Семен сумрачно со всеми поздоровался.
— Ну что, как дела-то? — спросил Филипп.
— Да что... выпорют, должно быть, вот и все!
— Ходил жалиться?
— Ходил нынче... Ну пущай порют, все едино!
— Ну уж... — попробовал утешить Филипп. — А може, и нет?.. Разберут дело, може, и оправят. Тоже ноне зря-то не очень порют...
— Наплевать! — с напускным равнодушием сказал Семен. — Оно, говорят, ничего, не больно, мне Ми-кишка сказывал, — его летось пороли, хомутину украл... Ничего, говорит, так, стрекает маленько как крапива... только и всего...
Он засмеялся, но сейчас же поперхнулся и замолчал; на глазах его выступили слезы.
— Дурак он, Микишка-то, — сердито отозвался Филипп.
— Да-из чего у вас вышло-то? — спросил Митрий.

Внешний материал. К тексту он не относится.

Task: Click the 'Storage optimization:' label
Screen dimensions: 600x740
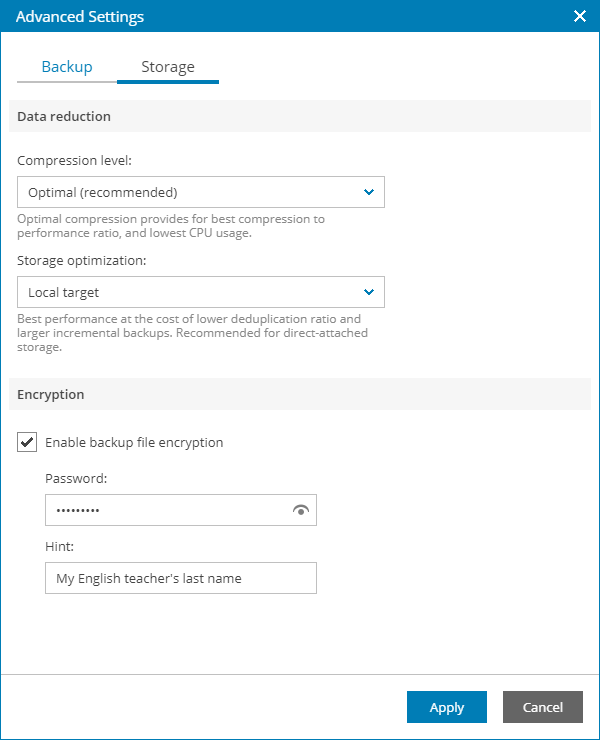Action: point(83,260)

— Из чего... из чего?.. Нет, ни из чего, — проглотив слезы, отвечал Семен, стараясь говорить как можно грубее и отрывистее, чтобы скрыть свое волнение.— Гуляли... Я пьян был... он тоже... я и выпил-то с горя; уж больно он меня донял... Ну, стал при гостях бахвалиться... я не я... мое слово — закон... люблю почет, то да се... а я спьяну и посмейся... Он ругаться — я ответствую; он кричит — вон пошел из моего дома, ты мне не сын!., а я: паспорт, мол, подайте, — с великим моим удовольствием... Он взял бадик да меня по спине; вот, говорит, тебе паспорт!.. Ну тут уж я пополовел, ничего не помню, кинулся куда зря, стол свалил, его в дверь высадил, — чисто ополоумел! Вон что вышло-то! — докончил он и криво улыбнулся.
Наступило тяжелое молчание. Мужики свернули по цигарке и закурили; Анна стояла у дверей в раздумье, вздыхала и покачивала головой. Ее изворотливый бабий ум работал.

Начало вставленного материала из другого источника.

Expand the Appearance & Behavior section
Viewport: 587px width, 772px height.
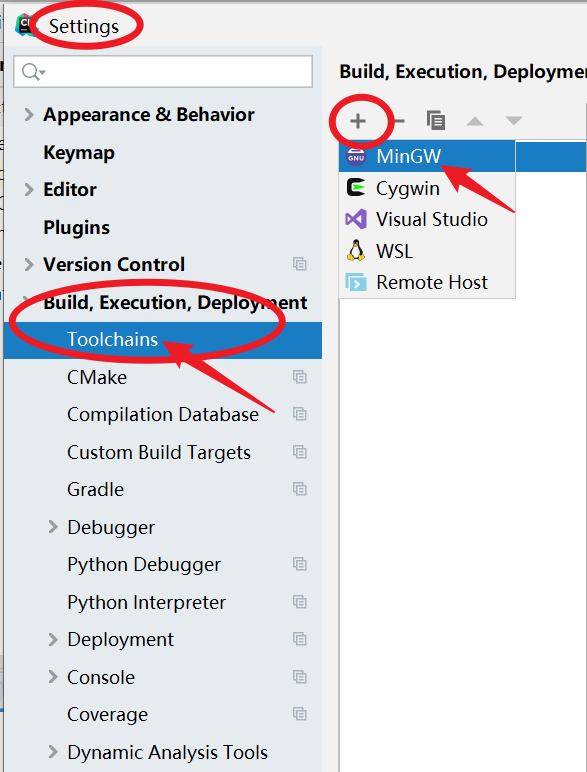(29, 115)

— А знаешь, Сеня, вон чего я тебе скажу! — заговорила она вдруг, подходя к Семену и ласково заглядывая ему в лицо. — Поди ты к старику, поклонись ему в ноги, — все-таки он тебе родитель... Так, мол, и так, виноват, — прости!.. Что ж, серчай не серчай, а уж это правда, — виноват ты перед ним. На родителя руку подымать — грех большой! Вот и повинись— поди... размякнет старик-то, и не будет ничего... А? Сеня?